Import books from Files, iCloud Drive, or another document provider. The app copies each selected document into its local library, reads metadata such as page count, generates cover thumbnails, and remembers the last page you opened.
The reader is built around a bundled DjVu decoder and a native SwiftUI shell, so opening, navigation, table of contents, page progress, and settings feel like part of iOS instead of a web upload workflow.
Import .djvu and .djv files into a private app library. Search by title, delete books with a swipe, and keep your documents grouped as new books, in-progress reads, and finished books.
Reading progress is saved locally for every book. Reopen a document and continue from the last page instead of hunting through a long scan again.
Jump directly to a page, track the current page number, and use the document outline when the DjVu file includes a table of contents.
The first readable pages are rendered into local cover thumbnails, making a growing library easier to scan at a glance.
Choose system, light, or dark appearance, enable compact library rows, and keep the screen awake while reading.
Open the bundled sample DjVu file to test the reader before importing your own books.
Your imported books are stored inside the app's local container and rendered on your device. There is no developer account, analytics SDK, advertising SDK, or document upload service.

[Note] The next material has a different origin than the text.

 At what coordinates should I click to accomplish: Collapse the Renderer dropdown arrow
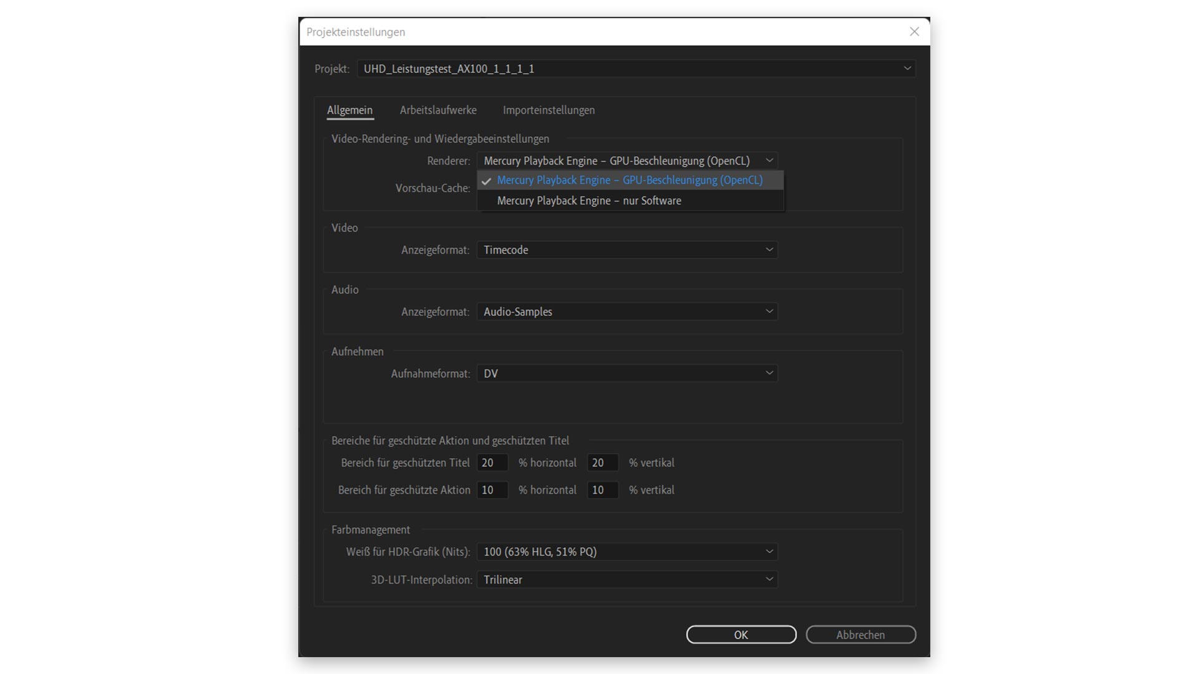[x=769, y=160]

The app combines a native SwiftUI library with a WebKit-based DjVu renderer served through a custom local URL scheme. Imported documents are copied into the app's sandbox, metadata is stored as local JSON, and preferences are stored in system UserDefaults.
Premium access is handled through Apple's StoreKit APIs. The free plan allows five imported books total; Premium removes the import limit through monthly or lifetime options.
Purchases are managed by Apple. Cancel subscriptions anytime.
The free plan is enough to try the reader with a small library. Premium is for readers who keep many DjVu books on their device.
DjVu Reader has no account system, analytics, advertising, or developer document upload. Imported books, thumbnails, reading progress, preferences, and the free import counter are stored locally on your device.